Dataset entries:
*** Block opens ***

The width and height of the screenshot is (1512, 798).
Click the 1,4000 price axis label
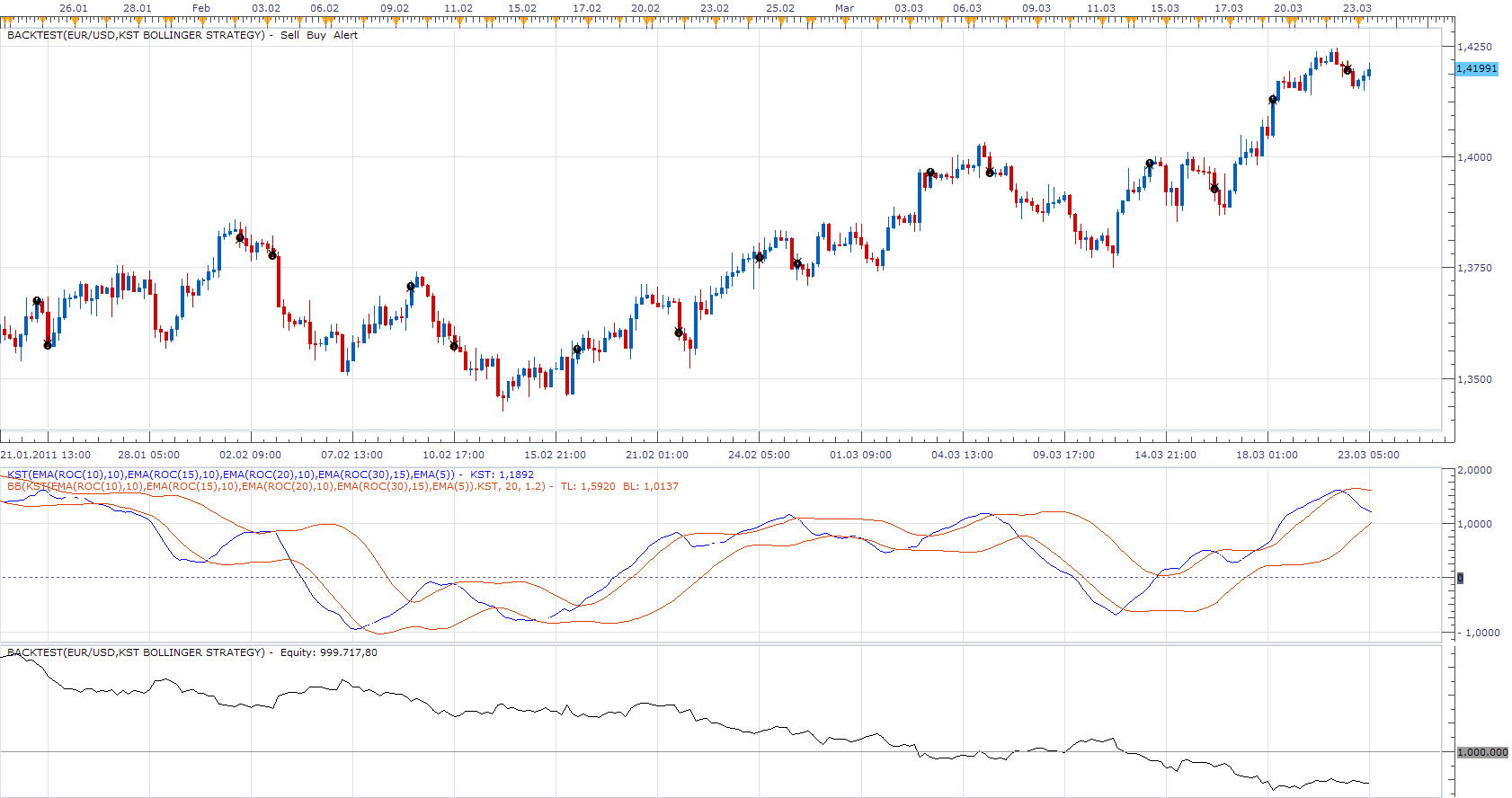[x=1474, y=157]
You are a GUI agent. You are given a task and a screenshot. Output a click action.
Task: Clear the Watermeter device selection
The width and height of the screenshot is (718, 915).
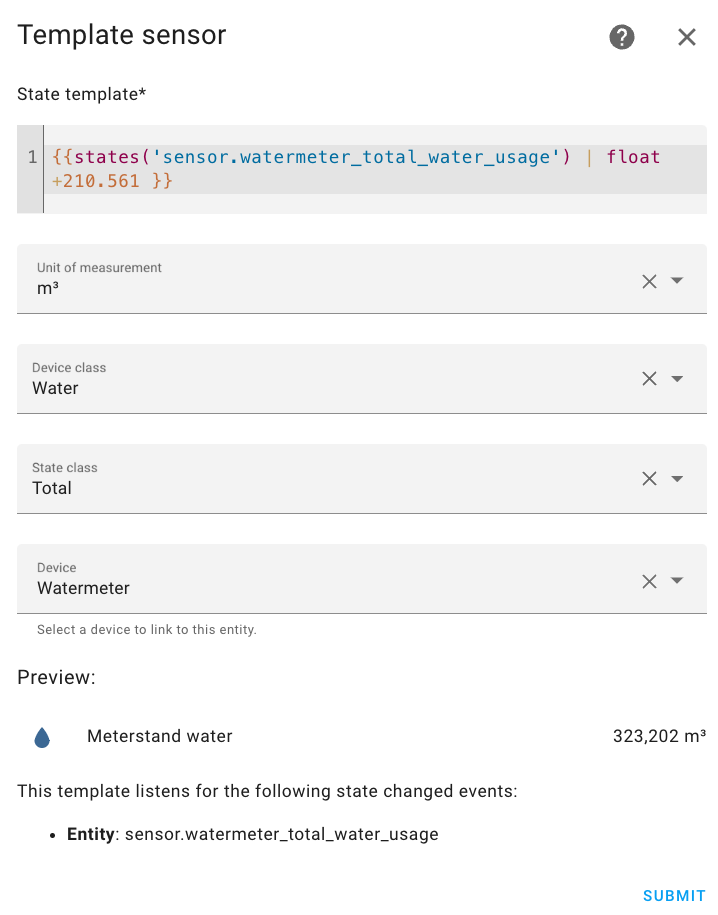click(x=649, y=581)
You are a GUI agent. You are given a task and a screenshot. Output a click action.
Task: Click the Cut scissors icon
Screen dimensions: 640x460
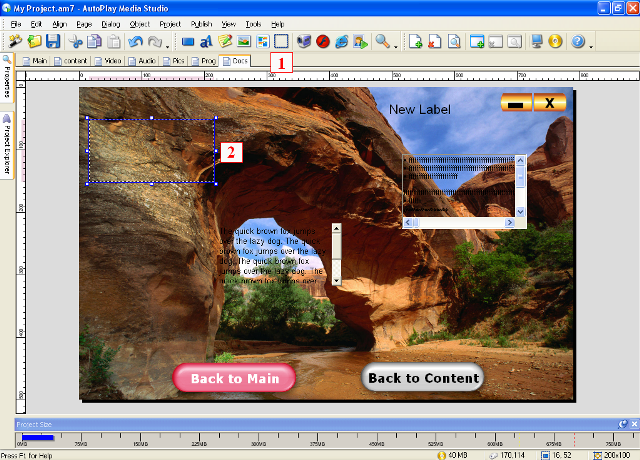click(x=76, y=42)
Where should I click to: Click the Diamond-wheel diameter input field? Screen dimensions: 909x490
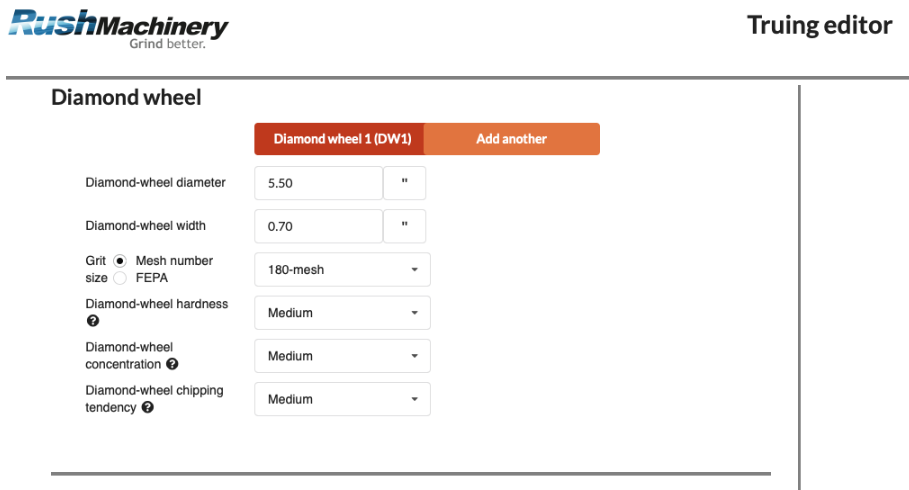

*** Block closes ***

Work request:
Keep the pictures out and transcribe the entries exactly.

Written reply:
The width and height of the screenshot is (1512, 798).
Click the 1,4000 price axis label
[x=1474, y=157]
You are a GUI agent. You are given a task and a screenshot. Output a click action.
Task: Clear the Watermeter device selection
The width and height of the screenshot is (718, 915).
click(x=649, y=581)
You are a GUI agent. You are given a task and a screenshot. Output a click action.
Task: Click the Cut scissors icon
Screen dimensions: 640x460
click(x=76, y=42)
Where should I click to: Click the Diamond-wheel diameter input field? Screen dimensions: 909x490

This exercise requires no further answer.